= Exercise =
Filter the entries below, keeping only lines with "will".

Dataset entries

··········

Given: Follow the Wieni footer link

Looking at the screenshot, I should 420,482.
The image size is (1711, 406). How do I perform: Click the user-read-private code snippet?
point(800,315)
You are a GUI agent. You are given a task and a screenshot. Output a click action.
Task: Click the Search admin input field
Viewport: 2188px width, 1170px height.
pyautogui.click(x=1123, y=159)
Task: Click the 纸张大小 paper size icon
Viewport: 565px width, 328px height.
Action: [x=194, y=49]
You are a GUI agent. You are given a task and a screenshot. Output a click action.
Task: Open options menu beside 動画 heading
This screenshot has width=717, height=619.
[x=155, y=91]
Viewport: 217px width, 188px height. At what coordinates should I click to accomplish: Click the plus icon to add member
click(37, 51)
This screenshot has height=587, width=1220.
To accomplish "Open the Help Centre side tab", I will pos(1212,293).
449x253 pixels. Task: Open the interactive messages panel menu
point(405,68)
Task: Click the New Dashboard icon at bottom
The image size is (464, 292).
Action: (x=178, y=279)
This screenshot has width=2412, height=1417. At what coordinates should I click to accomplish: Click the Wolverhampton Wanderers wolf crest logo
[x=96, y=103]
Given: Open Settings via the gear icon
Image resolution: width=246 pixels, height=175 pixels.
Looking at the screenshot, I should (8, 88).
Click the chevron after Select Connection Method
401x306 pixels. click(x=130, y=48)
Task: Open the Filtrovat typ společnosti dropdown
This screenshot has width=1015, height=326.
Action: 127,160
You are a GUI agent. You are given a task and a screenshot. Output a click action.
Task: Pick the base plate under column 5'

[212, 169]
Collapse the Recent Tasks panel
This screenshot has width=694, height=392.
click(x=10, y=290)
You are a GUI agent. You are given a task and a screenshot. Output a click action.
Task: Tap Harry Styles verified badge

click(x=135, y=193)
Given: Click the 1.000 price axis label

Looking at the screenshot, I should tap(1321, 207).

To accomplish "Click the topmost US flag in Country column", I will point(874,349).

··········

= Task response =
To accomplish "Open the Help Centre side tab", I will pos(1212,293).
To accomplish "Click the topmost US flag in Country column", I will point(874,349).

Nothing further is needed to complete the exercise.